▶ _THE PROBLEM_
Return every line from the one with "2544x1293 pixels. At" through the one with "You are a computer-use agent. The image", inclusive, exactly as it appears below.

▶ _EXTRACTED INFORMATION_
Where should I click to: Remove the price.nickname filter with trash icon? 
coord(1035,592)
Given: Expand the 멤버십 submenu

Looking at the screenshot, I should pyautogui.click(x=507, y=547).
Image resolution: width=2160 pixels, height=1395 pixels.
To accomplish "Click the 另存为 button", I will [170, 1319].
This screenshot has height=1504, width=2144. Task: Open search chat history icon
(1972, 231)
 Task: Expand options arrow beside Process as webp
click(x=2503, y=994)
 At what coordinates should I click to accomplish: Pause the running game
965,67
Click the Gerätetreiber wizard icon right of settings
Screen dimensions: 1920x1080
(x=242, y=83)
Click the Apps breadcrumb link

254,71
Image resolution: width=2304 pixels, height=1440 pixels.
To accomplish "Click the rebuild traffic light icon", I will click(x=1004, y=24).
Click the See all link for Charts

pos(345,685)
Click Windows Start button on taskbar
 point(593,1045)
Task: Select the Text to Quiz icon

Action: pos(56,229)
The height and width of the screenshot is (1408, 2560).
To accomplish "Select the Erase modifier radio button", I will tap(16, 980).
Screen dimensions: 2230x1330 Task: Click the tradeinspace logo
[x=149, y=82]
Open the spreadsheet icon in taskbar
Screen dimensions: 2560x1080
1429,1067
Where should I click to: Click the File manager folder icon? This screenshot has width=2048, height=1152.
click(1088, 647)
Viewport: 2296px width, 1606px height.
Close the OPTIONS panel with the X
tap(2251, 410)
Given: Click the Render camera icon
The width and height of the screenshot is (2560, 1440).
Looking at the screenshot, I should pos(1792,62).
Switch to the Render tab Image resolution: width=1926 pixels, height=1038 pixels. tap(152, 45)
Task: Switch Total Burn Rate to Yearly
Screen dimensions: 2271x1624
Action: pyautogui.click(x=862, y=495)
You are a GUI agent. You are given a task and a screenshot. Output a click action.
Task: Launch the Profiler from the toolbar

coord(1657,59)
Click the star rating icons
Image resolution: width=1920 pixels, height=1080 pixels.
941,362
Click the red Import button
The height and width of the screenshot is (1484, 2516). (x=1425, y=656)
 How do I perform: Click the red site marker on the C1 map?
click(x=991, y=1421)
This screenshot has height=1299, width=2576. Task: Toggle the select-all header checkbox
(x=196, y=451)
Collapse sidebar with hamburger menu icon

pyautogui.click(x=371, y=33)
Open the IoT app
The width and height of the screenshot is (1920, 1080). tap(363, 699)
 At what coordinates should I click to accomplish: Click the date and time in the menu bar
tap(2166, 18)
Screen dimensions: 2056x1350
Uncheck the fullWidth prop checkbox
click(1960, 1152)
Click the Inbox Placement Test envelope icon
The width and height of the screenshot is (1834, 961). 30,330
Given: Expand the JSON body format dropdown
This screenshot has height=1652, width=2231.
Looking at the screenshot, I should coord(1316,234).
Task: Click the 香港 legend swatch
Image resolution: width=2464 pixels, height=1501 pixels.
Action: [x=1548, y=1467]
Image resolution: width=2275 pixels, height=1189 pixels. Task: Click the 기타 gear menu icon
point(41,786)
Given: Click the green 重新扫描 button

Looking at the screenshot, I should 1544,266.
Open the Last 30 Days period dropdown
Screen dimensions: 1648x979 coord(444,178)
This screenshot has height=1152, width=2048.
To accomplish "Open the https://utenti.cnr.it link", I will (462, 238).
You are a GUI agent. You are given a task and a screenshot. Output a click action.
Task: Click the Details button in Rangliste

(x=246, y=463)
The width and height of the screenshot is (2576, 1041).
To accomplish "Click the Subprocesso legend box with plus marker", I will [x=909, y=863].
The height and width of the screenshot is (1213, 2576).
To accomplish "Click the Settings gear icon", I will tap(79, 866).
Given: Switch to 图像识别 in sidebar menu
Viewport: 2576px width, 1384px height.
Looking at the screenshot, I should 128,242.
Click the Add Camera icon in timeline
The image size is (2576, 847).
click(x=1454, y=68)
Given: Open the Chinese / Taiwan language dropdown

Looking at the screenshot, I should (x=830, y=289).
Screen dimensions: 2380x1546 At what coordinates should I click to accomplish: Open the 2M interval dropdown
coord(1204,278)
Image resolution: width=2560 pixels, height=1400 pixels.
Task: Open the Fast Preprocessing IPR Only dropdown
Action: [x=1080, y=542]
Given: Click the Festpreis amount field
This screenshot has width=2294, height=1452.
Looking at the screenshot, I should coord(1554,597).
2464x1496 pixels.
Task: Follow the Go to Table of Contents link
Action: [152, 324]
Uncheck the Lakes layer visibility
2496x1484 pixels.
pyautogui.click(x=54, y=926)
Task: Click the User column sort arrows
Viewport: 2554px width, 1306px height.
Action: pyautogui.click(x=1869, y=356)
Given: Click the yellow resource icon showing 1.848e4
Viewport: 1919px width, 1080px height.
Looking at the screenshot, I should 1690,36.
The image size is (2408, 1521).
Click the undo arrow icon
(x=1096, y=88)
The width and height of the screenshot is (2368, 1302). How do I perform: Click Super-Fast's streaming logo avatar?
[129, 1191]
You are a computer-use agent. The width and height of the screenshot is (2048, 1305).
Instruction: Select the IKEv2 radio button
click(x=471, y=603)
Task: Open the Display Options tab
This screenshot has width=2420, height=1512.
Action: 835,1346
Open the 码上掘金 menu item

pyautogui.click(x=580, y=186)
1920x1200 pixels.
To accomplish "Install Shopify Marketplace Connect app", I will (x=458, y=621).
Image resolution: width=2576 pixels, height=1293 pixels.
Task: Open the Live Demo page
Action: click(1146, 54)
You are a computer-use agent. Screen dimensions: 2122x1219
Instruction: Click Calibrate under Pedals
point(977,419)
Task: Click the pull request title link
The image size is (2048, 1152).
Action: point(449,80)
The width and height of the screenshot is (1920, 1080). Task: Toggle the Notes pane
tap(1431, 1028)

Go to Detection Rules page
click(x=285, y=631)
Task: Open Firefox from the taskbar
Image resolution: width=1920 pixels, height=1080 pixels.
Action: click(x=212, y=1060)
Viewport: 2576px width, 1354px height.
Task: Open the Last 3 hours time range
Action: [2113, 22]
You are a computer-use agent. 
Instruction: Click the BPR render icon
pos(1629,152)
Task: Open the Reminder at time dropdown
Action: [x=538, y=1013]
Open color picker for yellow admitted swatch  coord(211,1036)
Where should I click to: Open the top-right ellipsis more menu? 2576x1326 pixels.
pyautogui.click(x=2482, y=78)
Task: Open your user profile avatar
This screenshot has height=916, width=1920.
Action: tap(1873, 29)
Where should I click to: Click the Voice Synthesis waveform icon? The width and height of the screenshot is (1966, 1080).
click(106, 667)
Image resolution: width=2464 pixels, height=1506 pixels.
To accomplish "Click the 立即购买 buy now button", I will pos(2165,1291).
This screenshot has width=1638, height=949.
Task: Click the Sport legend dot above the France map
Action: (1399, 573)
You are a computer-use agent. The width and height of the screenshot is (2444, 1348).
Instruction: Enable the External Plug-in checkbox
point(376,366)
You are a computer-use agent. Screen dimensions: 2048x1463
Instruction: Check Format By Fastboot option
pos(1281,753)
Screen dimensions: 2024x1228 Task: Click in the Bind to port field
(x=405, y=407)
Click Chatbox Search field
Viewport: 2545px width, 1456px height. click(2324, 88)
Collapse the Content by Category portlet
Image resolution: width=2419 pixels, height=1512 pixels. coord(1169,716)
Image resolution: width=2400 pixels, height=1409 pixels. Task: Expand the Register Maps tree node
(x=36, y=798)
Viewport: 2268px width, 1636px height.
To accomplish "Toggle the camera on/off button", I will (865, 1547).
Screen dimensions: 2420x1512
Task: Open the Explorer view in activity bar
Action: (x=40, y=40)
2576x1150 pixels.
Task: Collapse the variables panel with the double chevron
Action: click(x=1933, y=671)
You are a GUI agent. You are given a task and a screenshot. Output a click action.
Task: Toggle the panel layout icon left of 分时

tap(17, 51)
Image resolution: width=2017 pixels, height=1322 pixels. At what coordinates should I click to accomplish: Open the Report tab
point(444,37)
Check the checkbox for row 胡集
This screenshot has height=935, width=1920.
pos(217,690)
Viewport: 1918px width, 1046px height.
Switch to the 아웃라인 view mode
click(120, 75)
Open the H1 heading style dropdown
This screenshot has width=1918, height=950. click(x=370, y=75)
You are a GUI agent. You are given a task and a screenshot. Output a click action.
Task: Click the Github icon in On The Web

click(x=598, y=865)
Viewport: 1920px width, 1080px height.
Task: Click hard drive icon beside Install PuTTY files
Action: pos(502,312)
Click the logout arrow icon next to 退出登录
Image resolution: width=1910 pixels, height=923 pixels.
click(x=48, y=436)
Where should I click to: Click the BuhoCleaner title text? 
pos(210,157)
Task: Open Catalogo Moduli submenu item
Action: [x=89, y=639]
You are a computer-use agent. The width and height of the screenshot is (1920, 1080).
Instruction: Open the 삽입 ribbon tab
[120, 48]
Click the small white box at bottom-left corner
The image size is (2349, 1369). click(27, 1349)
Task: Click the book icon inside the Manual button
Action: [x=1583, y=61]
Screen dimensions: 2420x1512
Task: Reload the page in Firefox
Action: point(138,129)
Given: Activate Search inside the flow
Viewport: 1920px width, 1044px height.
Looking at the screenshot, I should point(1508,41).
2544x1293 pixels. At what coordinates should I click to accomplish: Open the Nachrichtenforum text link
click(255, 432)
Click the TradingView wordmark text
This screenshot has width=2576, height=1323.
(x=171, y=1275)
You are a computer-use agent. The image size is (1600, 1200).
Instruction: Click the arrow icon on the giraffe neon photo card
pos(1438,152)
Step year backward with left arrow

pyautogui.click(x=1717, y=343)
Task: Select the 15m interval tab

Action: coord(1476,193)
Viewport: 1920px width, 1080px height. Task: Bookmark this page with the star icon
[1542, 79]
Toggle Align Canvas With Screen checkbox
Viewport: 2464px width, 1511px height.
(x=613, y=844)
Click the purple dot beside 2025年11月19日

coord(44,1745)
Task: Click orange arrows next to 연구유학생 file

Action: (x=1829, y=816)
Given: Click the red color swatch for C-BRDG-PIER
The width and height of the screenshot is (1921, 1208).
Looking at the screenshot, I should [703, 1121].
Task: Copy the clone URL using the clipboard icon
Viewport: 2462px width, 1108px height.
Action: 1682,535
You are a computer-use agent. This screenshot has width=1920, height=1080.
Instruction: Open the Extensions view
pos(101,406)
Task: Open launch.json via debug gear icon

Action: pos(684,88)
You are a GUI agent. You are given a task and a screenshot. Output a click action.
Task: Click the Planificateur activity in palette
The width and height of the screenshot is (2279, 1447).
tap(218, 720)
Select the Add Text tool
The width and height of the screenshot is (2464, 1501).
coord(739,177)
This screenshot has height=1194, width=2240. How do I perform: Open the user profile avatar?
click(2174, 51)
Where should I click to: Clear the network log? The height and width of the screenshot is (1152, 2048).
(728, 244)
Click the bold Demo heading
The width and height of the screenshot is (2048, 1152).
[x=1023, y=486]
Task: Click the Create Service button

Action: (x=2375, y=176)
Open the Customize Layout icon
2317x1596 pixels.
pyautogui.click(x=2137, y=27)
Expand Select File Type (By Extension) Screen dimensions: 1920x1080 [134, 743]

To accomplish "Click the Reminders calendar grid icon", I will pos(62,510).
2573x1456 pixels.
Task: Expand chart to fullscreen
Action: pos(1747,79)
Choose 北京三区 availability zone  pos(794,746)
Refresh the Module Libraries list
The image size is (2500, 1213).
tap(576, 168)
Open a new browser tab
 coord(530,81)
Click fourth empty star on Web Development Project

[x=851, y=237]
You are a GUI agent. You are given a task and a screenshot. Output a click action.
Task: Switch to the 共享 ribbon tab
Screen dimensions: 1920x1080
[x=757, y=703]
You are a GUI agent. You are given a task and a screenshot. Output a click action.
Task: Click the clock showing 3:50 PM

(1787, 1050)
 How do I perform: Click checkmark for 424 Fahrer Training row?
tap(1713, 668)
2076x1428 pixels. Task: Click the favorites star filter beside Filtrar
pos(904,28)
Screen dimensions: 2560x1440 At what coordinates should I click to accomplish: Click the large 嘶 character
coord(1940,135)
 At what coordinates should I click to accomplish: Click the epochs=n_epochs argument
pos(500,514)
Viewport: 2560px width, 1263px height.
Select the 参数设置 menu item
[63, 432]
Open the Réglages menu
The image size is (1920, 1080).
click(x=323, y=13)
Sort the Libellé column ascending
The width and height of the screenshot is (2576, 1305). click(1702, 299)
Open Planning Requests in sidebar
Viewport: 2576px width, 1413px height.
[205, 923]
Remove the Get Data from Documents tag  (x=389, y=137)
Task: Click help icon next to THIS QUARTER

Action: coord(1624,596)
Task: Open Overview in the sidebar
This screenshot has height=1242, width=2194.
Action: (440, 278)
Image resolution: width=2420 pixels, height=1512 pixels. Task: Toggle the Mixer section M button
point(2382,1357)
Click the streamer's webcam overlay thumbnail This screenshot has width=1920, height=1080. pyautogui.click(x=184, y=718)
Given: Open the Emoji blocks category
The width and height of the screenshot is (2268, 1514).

▶ _RESPONSE AREA_
2544x1293 pixels. At what coordinates should I click to accomplish: Open the Nachrichtenforum text link
click(255, 432)
Click the TradingView wordmark text
This screenshot has width=2576, height=1323.
(x=171, y=1275)
You are a computer-use agent. The image size is (1600, 1200).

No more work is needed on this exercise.